Réf
19119
Juridiction
Cour de cassation
Pays/Ville
Maroc/Rabat
N° de décision
1056
Date de décision
29/09/2004
N° de dossier
1057/3/2/2003
Type de décision
Arrêt
Chambre
Commerciale
Mots clés
Relevé de forclusion, Rejet, Redressement judiciaire, Publication au journal officiel, Obligation d'information du syndic, Négligence du créancier, Forclusion, Entreprises en difficulté, Déclaration des créances, Créancier chirographaire, Cause non imputable au créancier
Base légale
Article(s) : 686 - 687 - 690 - Dahir n° 1-96-83 du 15 rabii I 1417 (1er août 1996) portant promulgation de la loi n° 15-95 formant code de commerce
Source
Non publiée
C'est à bon droit qu'une cour d'appel rejette la demande de relevé de forclusion formée par un créancier chirographaire qui n'a pas déclaré sa créance dans le délai légal. En effet, pour obtenir le bénéfice des dispositions de l'article 690 du Code de commerce, le créancier doit établir que le défaut de déclaration n'est pas de son fait, en prouvant par exemple l'existence d'une force majeure.
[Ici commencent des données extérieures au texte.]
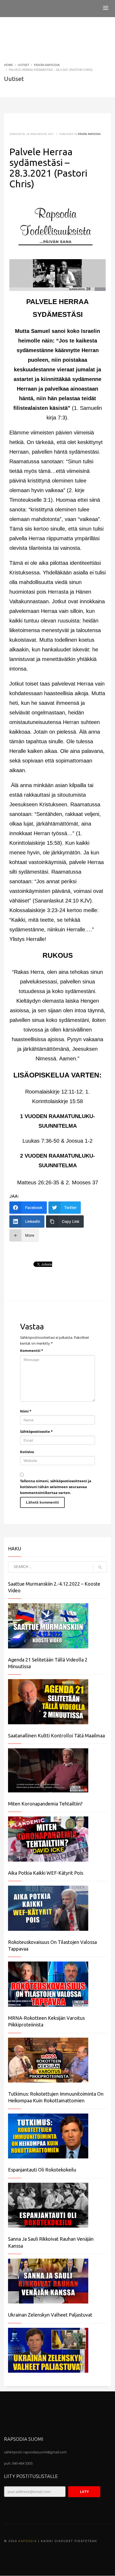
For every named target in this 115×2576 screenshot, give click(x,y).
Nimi (25, 1411)
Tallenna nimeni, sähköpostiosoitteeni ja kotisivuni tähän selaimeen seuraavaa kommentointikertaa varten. (55, 1486)
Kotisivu (27, 1451)
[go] (100, 1567)
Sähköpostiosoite (36, 1431)
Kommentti (31, 1350)
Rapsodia (27, 2541)
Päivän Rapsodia (89, 134)
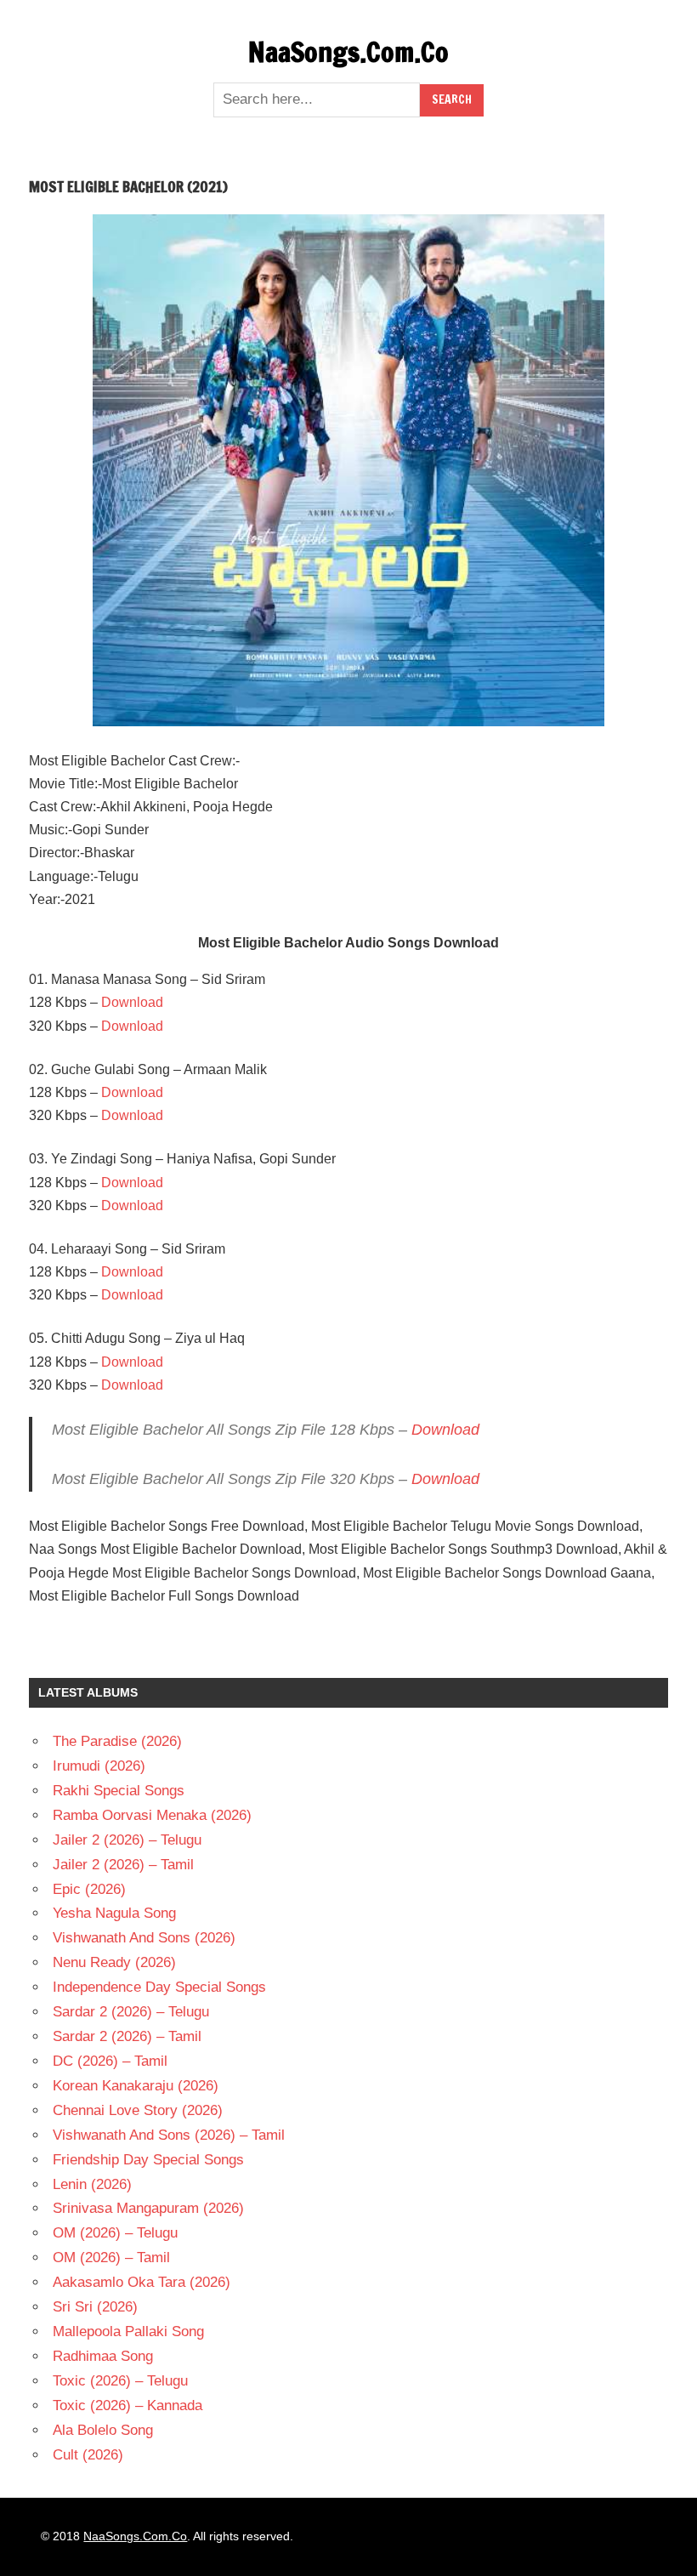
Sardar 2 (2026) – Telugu (131, 2012)
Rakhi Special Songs (118, 1791)
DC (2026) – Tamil (110, 2061)
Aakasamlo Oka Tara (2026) (141, 2282)
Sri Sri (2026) (95, 2307)
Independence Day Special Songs (159, 1987)
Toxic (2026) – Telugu (120, 2381)
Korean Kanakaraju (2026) (135, 2086)
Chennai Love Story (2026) (138, 2110)
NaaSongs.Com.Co (348, 51)
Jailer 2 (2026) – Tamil (123, 1865)
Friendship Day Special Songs (148, 2160)
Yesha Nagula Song (114, 1913)
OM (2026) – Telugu (115, 2233)
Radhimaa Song (103, 2356)
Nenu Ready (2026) (114, 1962)
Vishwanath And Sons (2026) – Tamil (169, 2135)
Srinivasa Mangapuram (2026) (148, 2208)
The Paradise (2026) (117, 1741)
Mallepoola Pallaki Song (128, 2331)
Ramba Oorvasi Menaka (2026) (152, 1815)
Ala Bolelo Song (103, 2430)
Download (132, 1002)
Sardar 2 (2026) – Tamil (127, 2036)
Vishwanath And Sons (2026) (144, 1938)
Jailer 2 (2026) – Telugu (127, 1840)
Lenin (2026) (92, 2184)
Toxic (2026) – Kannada (127, 2405)
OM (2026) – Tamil (111, 2257)
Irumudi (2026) (99, 1766)
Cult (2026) (88, 2455)
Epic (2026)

Ne constituent pas une telle cause les motifs tirés de l'éloignement géographique entre le siège du créancier et celui de l'entreprise en difficulté, ou de la prétendue difficulté d'accès au journal officiel publiant le jugement d'ouverture, ces circonstances étant imputables au créancier lui-même. Il résulte par ailleurs de l'article 686 du même code que le syndic n'est tenu d'adresser un avertissement personnel qu'aux seuls créanciers titulaires d'une sûreté publiée ou d'un contrat de crédit-bail publié.